The questions can go deeper, if you are willing to go that far: for instance, the PNG format makes an effort to provide answers to questions like, "If I don't recognize this field, can I just ignore it?" (Personally I'm not sure if I will ever go that far - though it's a nice feature to have if you want to make scripts really reliable. You can then do things like say, "I don't recognize this field, but it's marked as ancillary so it's OK." instead of "I don't recognize this field called 'comment' - PANIC!" Though I think the question of whether a piece of data is "ancillary" may be too complicated to answer with a simple Boolean value.) Another useful feature might be to name fields in such a way that, even if you don't recognize the field, you can know what sort
of data it's providing: for instance, a prefix like "perm" might mean "this field tells you who can read/write/execute this file" - while the field itself defines some permission scheme beyond the scope of classic Unix - like access control lists or whatever. Which, incidentally, would be another case where nested structures would be useful.
(1: "getting it right" is one of the main reasons I want to create a new shell in the first place. There's all these cases where creating a shell script to do a job is just as easy as it should be - as long as you don't hit one of those cases that breaks the simple version of the script. Getting it right for all cases is harder, especially these different utilities, even different versions of utilities, don't agree on even a basic set of rules about how streams are formatted. My aim is to make a shell that helps to correct this situation. Using type information means the shell can tell the user when some things aren't going to work... Reliably delineating the boundaries of value data means the user doesn't have to cope with quoting rules when writing a stream-processing script... And giving the serialization format some flexibility, in the form of named fields and nested structures, gives the users greater expressive power to do the things they want to do, without resorting to arcane measures.)

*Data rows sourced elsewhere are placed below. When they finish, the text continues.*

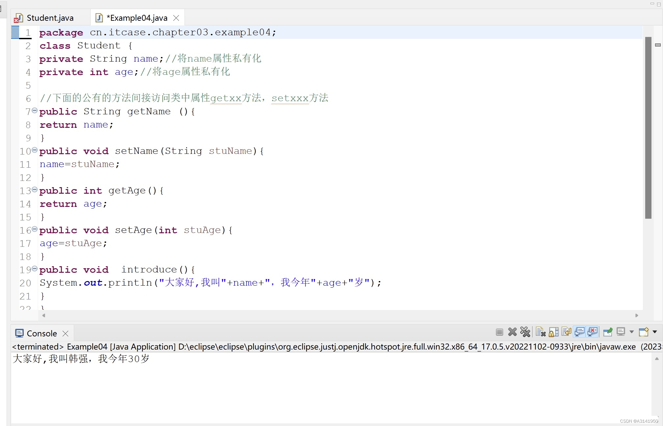Click the editor's vertical scrollbar thumb
The height and width of the screenshot is (426, 663).
click(x=648, y=128)
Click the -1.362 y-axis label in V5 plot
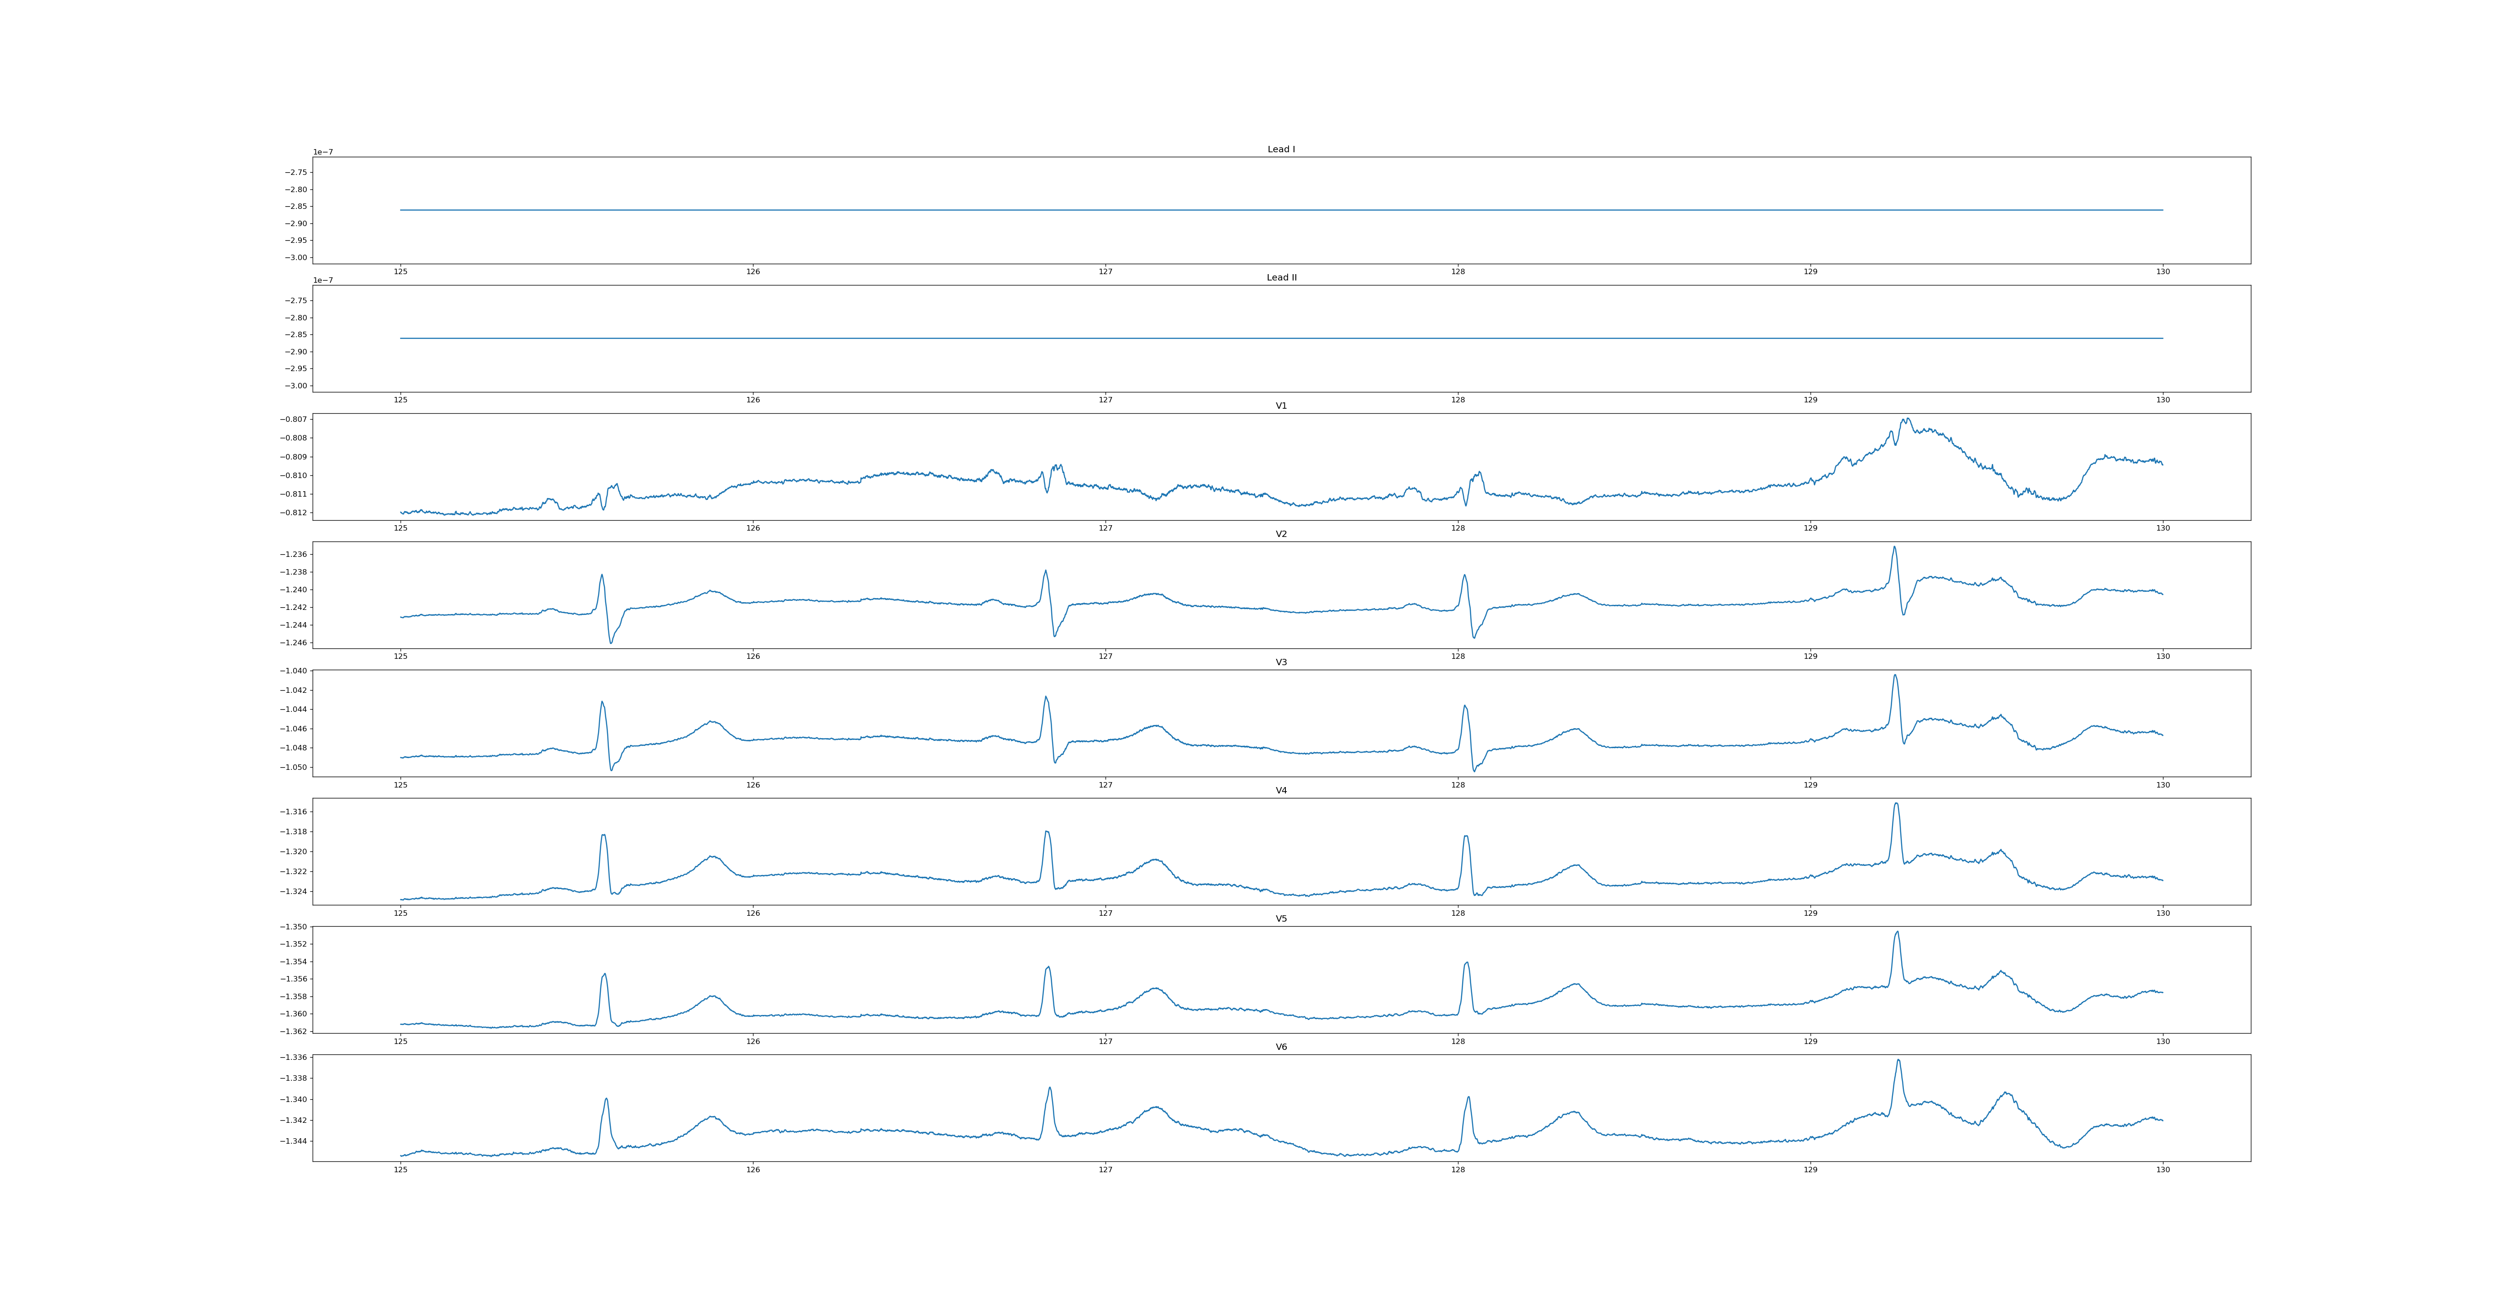 [x=293, y=1031]
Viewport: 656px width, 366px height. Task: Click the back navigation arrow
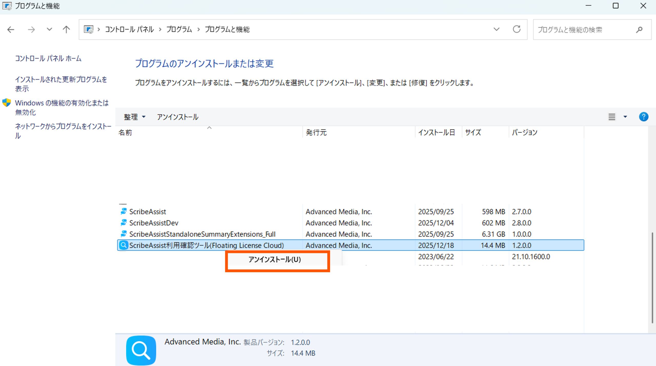pyautogui.click(x=11, y=30)
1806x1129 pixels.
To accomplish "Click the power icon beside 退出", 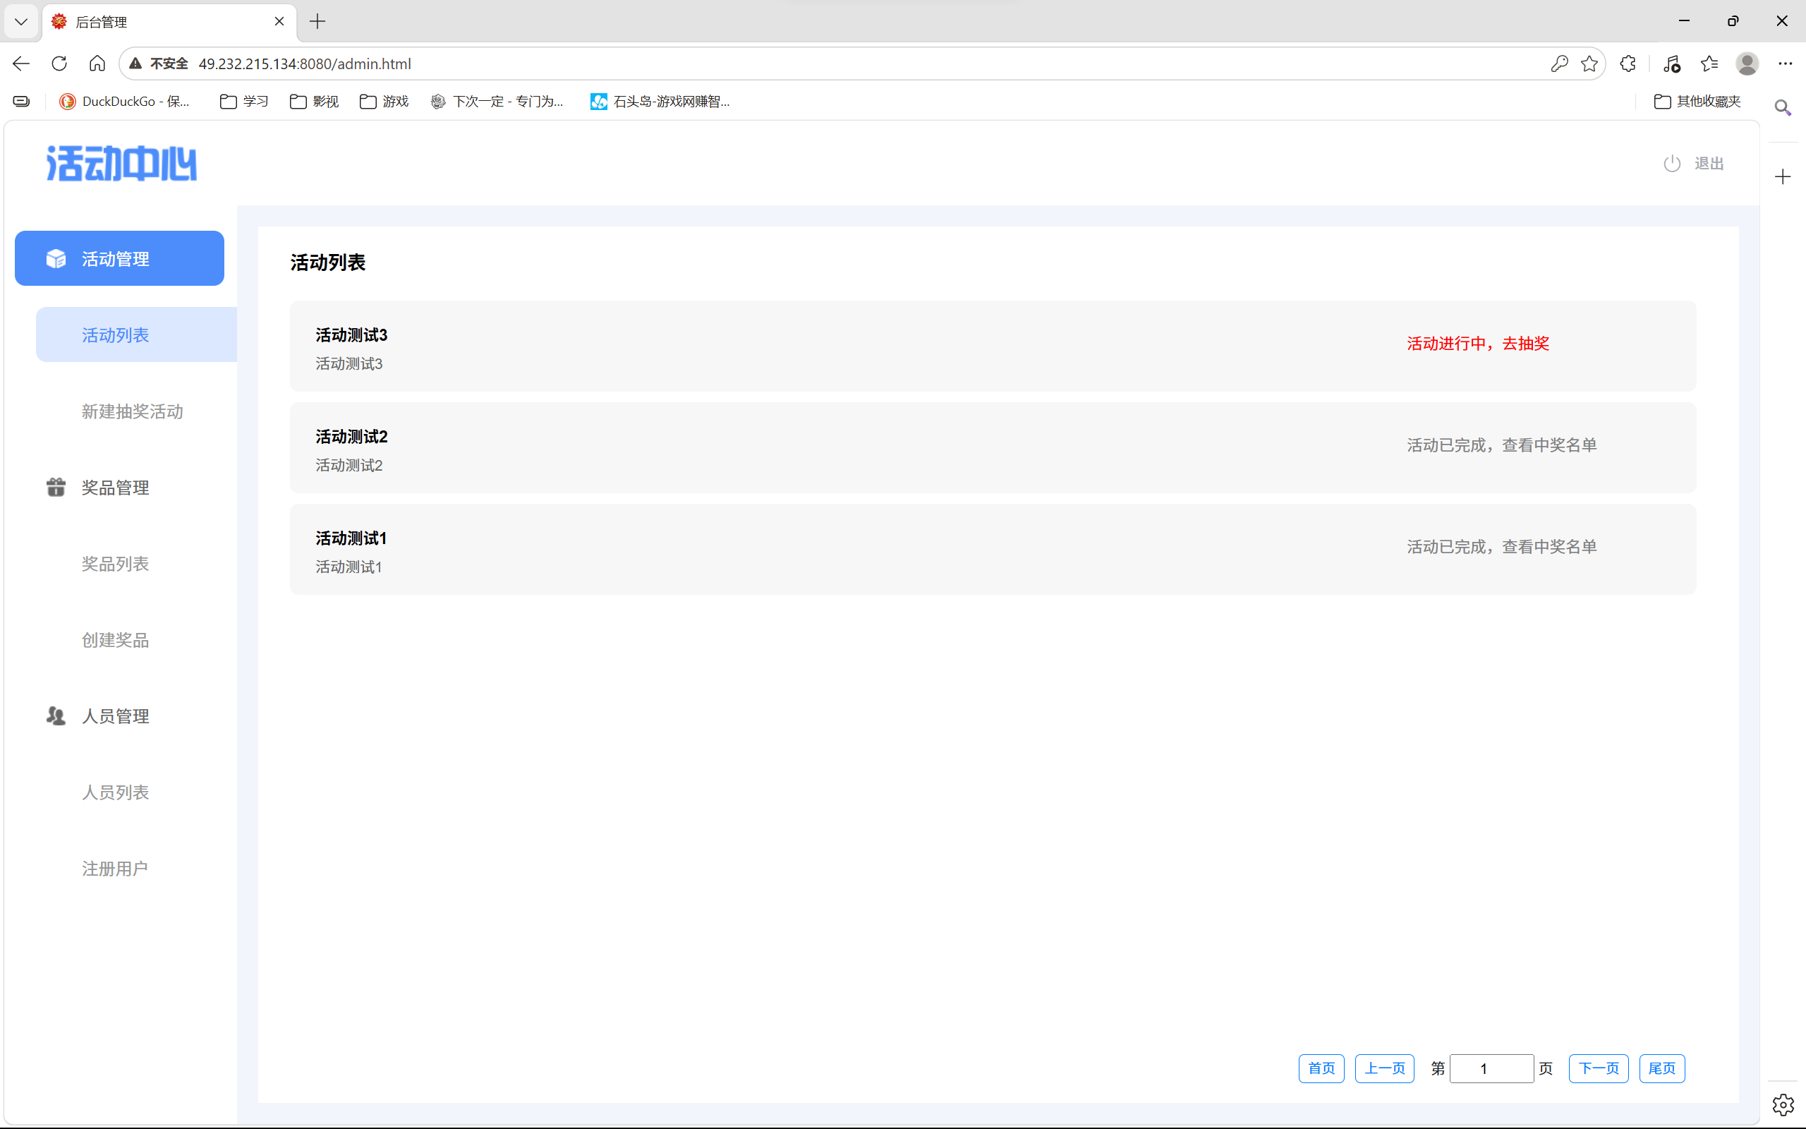I will [x=1672, y=164].
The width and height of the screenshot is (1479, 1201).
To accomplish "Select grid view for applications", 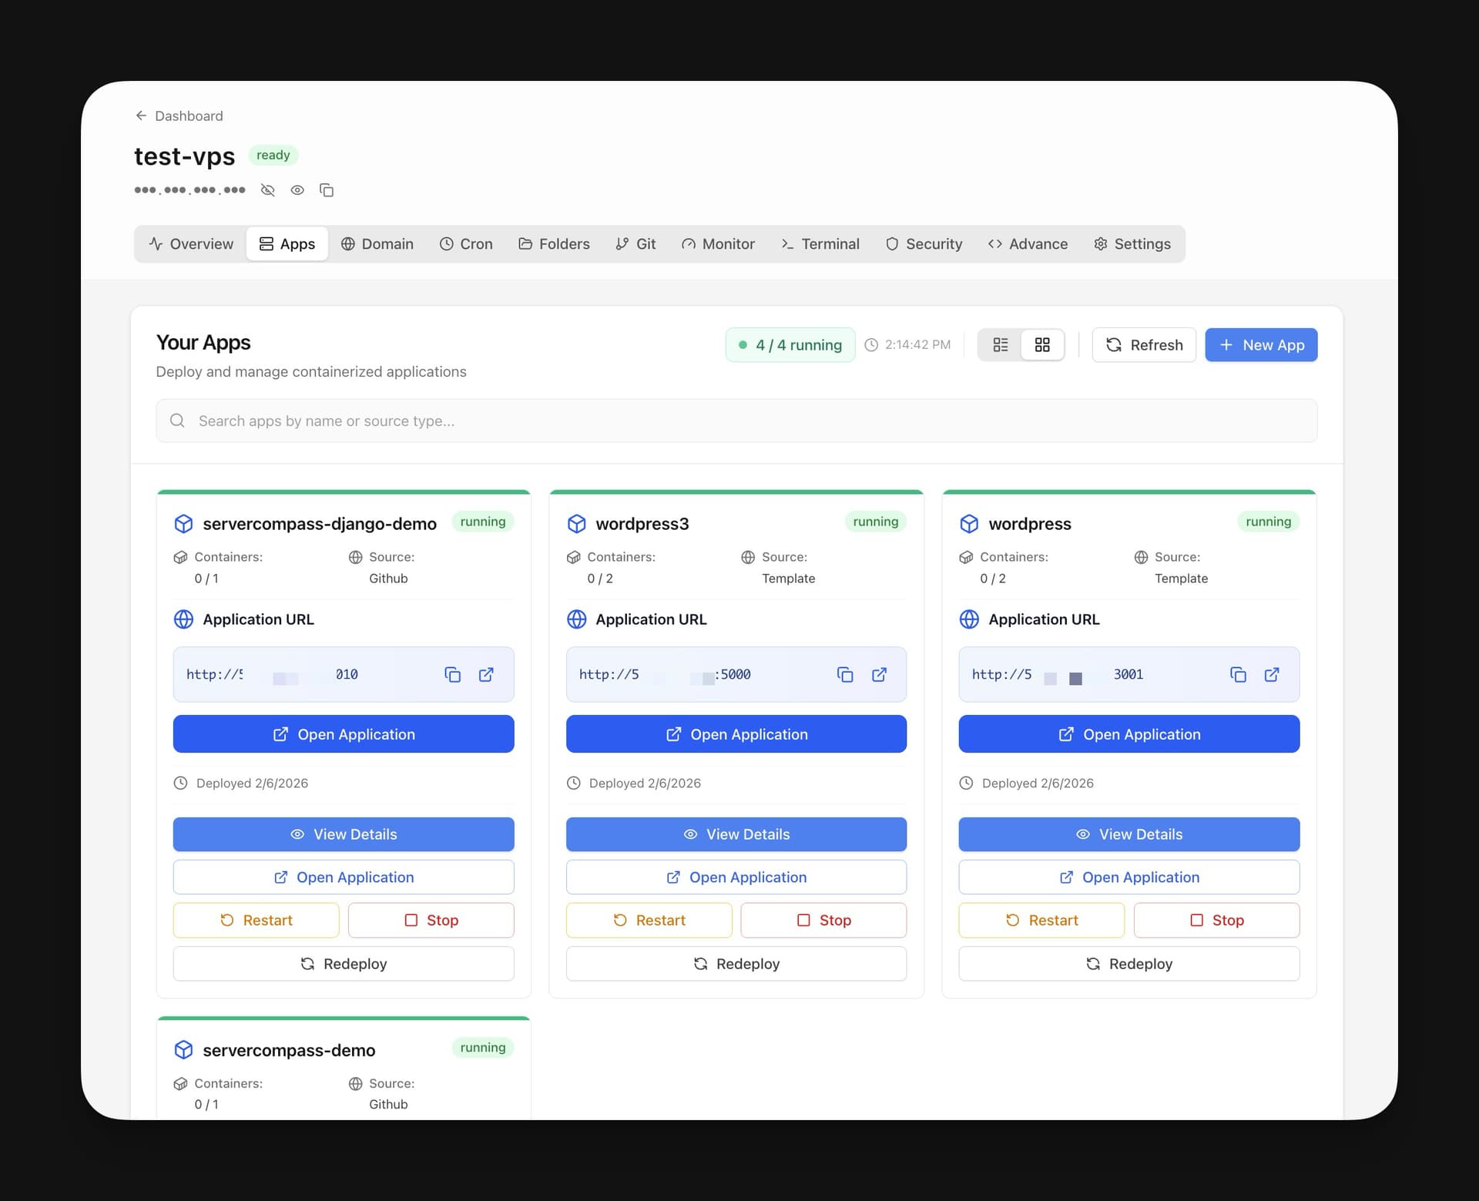I will [1042, 344].
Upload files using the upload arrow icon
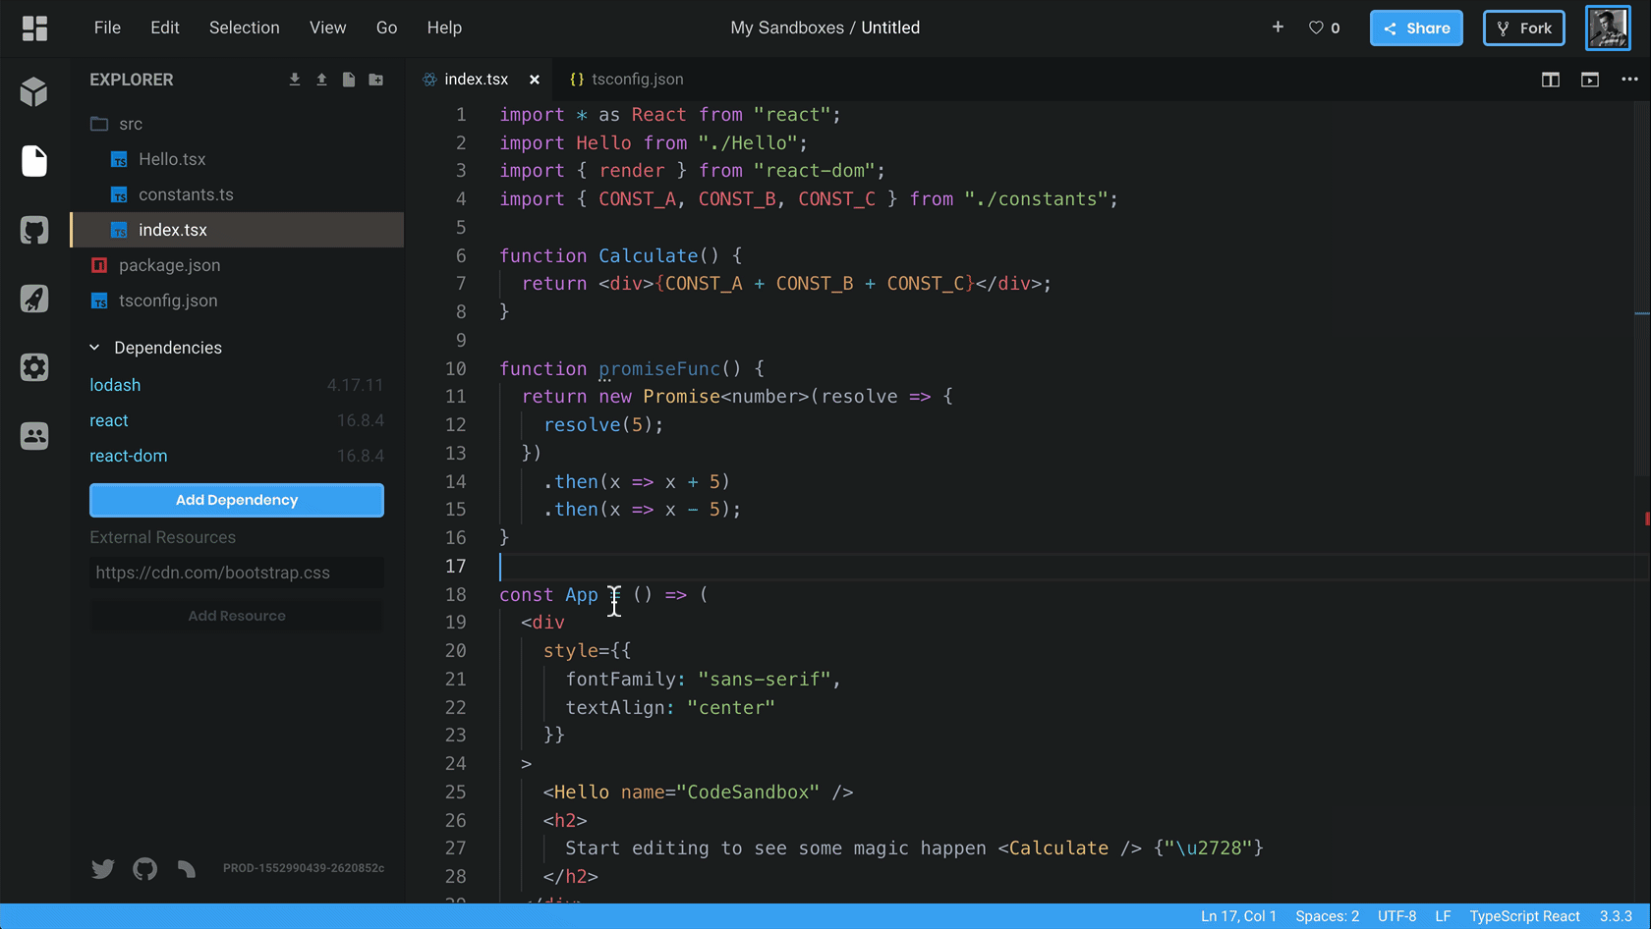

(2: The regional issues surrounding the use of the comma as a decimal point in some countries has given me cause to reflect on the syntax I'm designing for my shell: ideally, I would want people in those regions to be able to use comma in the way they're accustomed to using it. If comma is a decimal point where they live, then it should be a decimal point in their shell. But as it stands, in my design, I use comma as a high precedence command/value separator, I rely on it heavily. Semicolon performs a similar job but it has lower precedence in the syntax. I could potentially implement a mode in which comma is not a command separator at all, and in which it serves as a decimal point in the numeric syntax... The main problem there is that if I provide regional "modes" for the syntax itself, then that impacts cross-region script compatibility. I have given some thought to problems of writing reliably portable scripts in general: things like a "portable script" mode, which would include flagging auto-conversions as portability errors - so the portable script mode could dictate that comma is a separator, or require that the comma mode be explicitly stated in the script... Things like that. Apart from that, there would just be issues of the syntax being slightly less convenient to use without the comma as a separator (having to put parens around things... In any case, though, I don't think the serialization format, if it's text-based, should have to support a similar mode switch. The serialization format shouldn't generally be something people work directly with, so it's not subject to UI considerations like L10N.)